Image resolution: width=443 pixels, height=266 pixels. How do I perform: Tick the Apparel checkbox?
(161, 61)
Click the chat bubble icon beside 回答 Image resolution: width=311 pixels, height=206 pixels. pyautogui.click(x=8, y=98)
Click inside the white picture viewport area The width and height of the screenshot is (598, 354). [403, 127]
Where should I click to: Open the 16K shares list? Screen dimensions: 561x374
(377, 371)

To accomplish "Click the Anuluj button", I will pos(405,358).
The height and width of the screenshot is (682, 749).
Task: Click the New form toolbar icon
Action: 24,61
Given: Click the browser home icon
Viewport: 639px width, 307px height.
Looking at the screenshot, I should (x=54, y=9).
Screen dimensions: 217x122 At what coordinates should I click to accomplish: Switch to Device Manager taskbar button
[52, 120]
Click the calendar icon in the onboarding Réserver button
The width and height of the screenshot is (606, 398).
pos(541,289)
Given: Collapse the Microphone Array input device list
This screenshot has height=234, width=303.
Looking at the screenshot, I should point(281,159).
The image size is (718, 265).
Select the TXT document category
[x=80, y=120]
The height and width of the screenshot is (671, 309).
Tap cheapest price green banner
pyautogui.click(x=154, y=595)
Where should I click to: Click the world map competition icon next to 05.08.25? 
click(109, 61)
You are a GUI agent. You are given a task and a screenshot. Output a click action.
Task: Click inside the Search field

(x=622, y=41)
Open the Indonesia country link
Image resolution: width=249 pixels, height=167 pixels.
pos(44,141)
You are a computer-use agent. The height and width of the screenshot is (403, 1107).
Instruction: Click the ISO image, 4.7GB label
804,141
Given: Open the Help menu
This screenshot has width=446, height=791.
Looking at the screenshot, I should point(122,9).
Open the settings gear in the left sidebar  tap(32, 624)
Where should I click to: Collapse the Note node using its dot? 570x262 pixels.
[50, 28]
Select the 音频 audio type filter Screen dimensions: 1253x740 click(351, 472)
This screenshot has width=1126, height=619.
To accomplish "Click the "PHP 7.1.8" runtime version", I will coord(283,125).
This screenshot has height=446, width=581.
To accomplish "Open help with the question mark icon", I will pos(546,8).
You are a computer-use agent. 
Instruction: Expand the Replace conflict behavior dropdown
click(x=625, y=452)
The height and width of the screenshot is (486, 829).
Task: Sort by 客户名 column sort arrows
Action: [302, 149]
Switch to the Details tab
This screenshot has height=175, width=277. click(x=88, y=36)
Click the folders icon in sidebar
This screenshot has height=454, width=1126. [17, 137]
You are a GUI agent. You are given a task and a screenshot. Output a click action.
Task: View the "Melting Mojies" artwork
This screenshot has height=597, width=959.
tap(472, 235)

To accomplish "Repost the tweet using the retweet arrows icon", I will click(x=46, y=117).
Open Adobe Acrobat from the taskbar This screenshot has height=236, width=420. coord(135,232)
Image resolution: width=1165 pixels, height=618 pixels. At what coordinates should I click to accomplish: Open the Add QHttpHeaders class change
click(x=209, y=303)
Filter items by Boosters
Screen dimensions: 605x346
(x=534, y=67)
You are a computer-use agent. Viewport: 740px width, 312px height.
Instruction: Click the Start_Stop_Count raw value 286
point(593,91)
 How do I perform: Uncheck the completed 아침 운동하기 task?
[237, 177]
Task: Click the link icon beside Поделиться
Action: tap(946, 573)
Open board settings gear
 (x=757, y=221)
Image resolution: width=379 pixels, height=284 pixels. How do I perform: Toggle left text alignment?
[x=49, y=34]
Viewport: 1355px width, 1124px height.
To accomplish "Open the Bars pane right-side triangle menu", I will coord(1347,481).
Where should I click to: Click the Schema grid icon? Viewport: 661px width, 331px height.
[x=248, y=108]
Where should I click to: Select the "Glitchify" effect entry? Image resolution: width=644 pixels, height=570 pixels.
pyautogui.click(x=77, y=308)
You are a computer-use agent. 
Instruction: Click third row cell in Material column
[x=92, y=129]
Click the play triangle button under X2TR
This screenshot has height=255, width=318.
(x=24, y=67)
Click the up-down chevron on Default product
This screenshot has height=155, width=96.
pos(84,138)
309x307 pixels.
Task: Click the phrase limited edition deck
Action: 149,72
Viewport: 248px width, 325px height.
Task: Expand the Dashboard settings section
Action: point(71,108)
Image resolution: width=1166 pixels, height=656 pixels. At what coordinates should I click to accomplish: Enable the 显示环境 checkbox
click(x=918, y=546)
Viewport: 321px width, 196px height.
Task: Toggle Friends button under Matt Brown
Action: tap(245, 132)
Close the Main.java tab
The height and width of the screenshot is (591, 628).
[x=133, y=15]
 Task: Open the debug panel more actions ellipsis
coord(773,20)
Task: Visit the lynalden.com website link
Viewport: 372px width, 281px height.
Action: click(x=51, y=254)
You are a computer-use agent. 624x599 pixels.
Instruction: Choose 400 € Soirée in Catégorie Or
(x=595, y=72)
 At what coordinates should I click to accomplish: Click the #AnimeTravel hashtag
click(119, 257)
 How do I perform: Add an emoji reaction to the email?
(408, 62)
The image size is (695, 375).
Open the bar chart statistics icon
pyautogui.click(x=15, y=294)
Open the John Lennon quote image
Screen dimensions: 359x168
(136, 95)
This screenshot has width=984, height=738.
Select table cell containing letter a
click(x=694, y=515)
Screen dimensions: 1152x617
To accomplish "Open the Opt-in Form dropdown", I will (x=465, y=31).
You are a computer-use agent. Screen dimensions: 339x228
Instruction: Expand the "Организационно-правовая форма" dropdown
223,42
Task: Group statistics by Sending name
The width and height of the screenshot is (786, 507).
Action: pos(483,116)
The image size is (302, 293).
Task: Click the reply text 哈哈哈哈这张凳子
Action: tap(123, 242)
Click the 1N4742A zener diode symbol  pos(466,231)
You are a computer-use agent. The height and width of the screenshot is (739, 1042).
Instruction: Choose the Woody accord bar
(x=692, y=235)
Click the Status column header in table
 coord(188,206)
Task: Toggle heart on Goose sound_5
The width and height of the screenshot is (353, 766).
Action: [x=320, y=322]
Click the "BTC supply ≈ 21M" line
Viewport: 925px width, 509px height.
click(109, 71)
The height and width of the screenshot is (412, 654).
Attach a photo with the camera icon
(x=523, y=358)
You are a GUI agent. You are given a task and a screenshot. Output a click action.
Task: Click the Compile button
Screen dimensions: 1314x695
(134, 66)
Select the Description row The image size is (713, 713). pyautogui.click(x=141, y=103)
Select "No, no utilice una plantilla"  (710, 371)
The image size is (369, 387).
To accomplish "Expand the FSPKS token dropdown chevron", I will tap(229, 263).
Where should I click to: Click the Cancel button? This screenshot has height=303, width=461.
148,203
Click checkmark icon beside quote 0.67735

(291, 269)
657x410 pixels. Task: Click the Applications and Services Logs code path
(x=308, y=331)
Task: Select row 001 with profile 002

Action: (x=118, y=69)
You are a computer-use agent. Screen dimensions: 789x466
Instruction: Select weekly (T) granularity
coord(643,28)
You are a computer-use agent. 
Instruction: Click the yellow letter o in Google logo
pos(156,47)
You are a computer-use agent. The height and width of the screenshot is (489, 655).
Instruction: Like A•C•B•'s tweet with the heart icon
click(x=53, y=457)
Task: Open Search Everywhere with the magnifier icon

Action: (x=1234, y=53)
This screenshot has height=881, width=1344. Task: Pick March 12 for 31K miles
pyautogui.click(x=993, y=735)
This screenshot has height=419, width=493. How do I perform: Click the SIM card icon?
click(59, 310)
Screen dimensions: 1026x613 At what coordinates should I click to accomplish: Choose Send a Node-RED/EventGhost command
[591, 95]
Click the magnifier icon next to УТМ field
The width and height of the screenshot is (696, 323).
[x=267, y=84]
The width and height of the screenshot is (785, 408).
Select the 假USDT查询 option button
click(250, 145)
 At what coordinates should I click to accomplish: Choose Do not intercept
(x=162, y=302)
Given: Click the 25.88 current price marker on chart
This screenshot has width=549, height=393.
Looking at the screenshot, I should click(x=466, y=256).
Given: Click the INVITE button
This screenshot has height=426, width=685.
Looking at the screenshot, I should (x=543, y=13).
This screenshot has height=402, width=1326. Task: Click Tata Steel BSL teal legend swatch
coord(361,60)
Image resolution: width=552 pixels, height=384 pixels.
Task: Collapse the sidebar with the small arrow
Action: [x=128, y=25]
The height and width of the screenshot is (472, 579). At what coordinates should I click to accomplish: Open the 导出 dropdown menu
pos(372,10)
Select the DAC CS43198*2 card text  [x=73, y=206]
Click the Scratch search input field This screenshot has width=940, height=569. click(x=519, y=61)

**Exercise**. Repeat exactly the lines of the records from the one containing "At what coordinates should I click to accomplish: Choose Do" to the last, and include no line outside that stretch.

**Exercise result**.
 At what coordinates should I click to accomplish: Choose Do not intercept
(x=162, y=302)
Given: Click the 25.88 current price marker on chart
This screenshot has width=549, height=393.
Looking at the screenshot, I should click(x=466, y=256).
Given: Click the INVITE button
This screenshot has height=426, width=685.
Looking at the screenshot, I should (x=543, y=13).
This screenshot has height=402, width=1326. Task: Click Tata Steel BSL teal legend swatch
coord(361,60)
Image resolution: width=552 pixels, height=384 pixels.
Task: Collapse the sidebar with the small arrow
Action: [x=128, y=25]
The height and width of the screenshot is (472, 579). At what coordinates should I click to accomplish: Open the 导出 dropdown menu
pos(372,10)
Select the DAC CS43198*2 card text  [x=73, y=206]
Click the Scratch search input field This screenshot has width=940, height=569. click(x=519, y=61)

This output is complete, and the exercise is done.